• _What this task involves_:
Repeat exactly the lines that run from the start of the records below to the line with "Was man in Kärnten", including both of those lines but not the pictures.

• _Screenshot grounding data_:
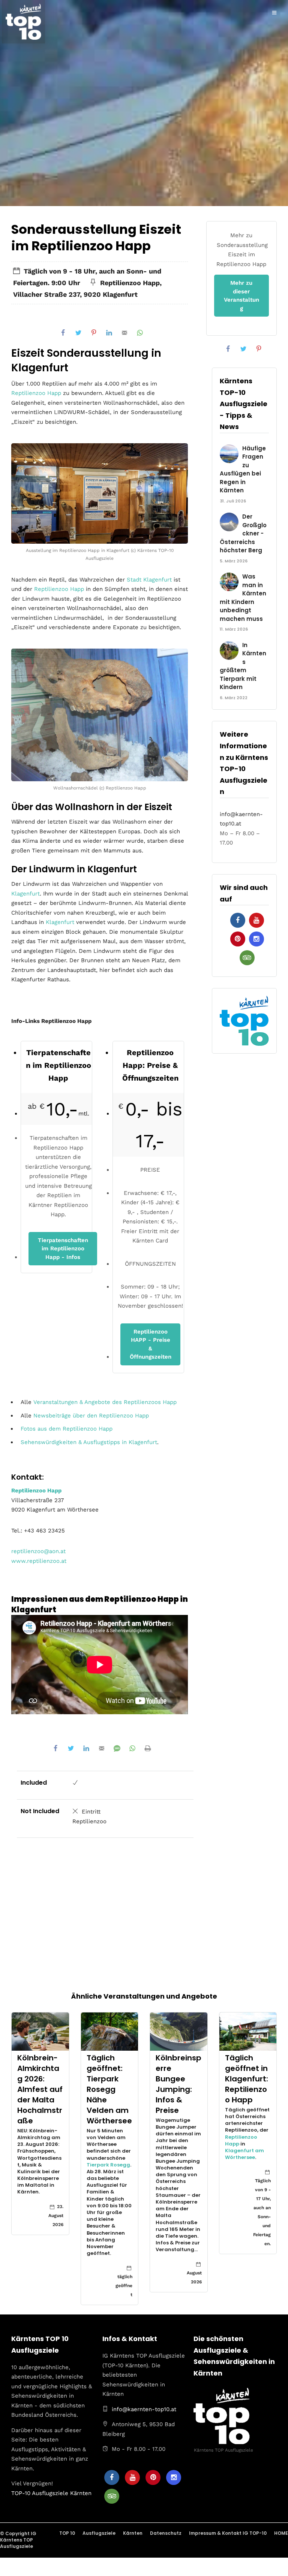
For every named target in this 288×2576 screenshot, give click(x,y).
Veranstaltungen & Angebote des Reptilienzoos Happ (105, 1402)
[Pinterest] (237, 938)
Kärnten (132, 2533)
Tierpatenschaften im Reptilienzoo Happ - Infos (63, 1248)
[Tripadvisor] (247, 957)
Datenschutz (166, 2533)
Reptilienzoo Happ (36, 393)
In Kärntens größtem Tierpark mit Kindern (243, 666)
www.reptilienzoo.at (38, 1561)
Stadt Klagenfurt (149, 579)
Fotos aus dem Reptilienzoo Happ (66, 1428)
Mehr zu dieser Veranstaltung (241, 296)
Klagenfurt (25, 893)
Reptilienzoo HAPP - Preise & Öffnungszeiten (150, 1344)
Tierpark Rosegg (108, 2164)
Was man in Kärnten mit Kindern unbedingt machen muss (243, 598)
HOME (281, 2533)
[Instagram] (256, 938)
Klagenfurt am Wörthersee (244, 2154)
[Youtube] (256, 920)
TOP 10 (67, 2533)
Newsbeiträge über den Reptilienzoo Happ (91, 1415)
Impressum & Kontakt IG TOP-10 (228, 2533)
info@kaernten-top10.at (144, 2409)
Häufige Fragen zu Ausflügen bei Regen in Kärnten (243, 469)
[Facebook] (237, 920)
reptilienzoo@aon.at (38, 1551)
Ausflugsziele (99, 2533)
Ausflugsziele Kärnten (62, 2493)
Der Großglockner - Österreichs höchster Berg (243, 533)
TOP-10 (20, 2493)
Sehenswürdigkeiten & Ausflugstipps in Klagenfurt (89, 1442)
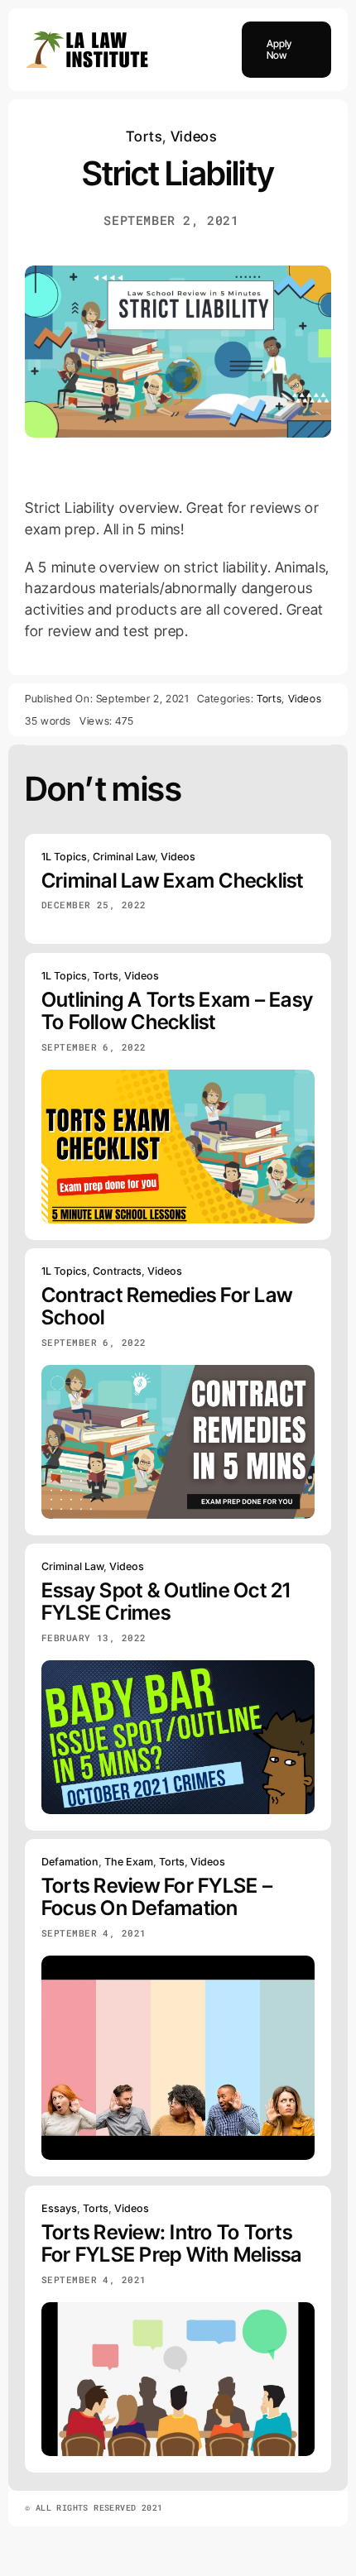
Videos (194, 136)
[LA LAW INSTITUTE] (87, 36)
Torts (143, 136)
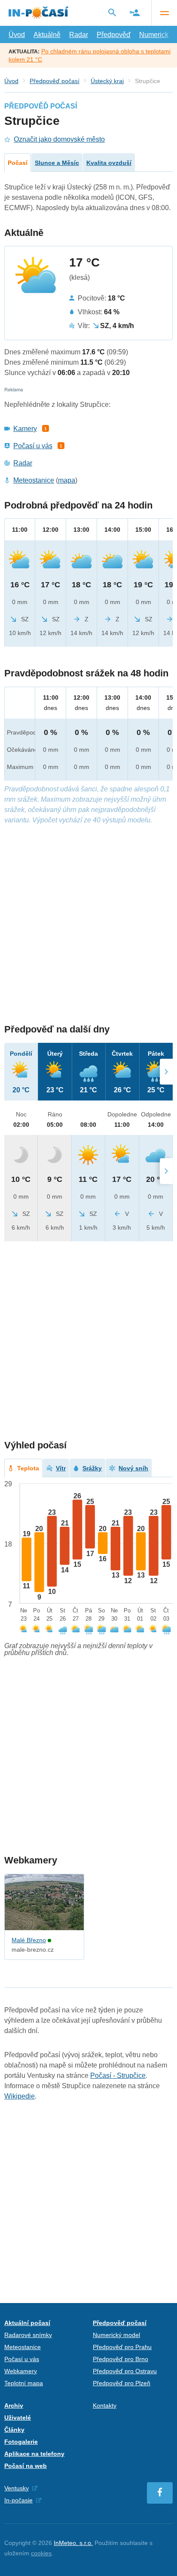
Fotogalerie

• _Expected output_:
For every named target in this 288×2576 screenshot, give click(x,y).
Veranstaltungen & Angebote des Reptilienzoos Happ (105, 1402)
[Pinterest] (237, 938)
Kärnten (132, 2533)
Tierpatenschaften im Reptilienzoo Happ - Infos (63, 1248)
[Tripadvisor] (247, 957)
Datenschutz (166, 2533)
Reptilienzoo Happ (36, 393)
In Kärntens größtem Tierpark mit Kindern (243, 666)
www.reptilienzoo.at (38, 1561)
Stadt Klagenfurt (149, 579)
Fotos aus dem Reptilienzoo Happ (66, 1428)
Mehr zu dieser Veranstaltung (241, 296)
Klagenfurt (25, 893)
Reptilienzoo HAPP - Preise & Öffnungszeiten (150, 1344)
Tierpark Rosegg (108, 2164)
Was man in Kärnten mit Kindern unbedingt machen muss (243, 598)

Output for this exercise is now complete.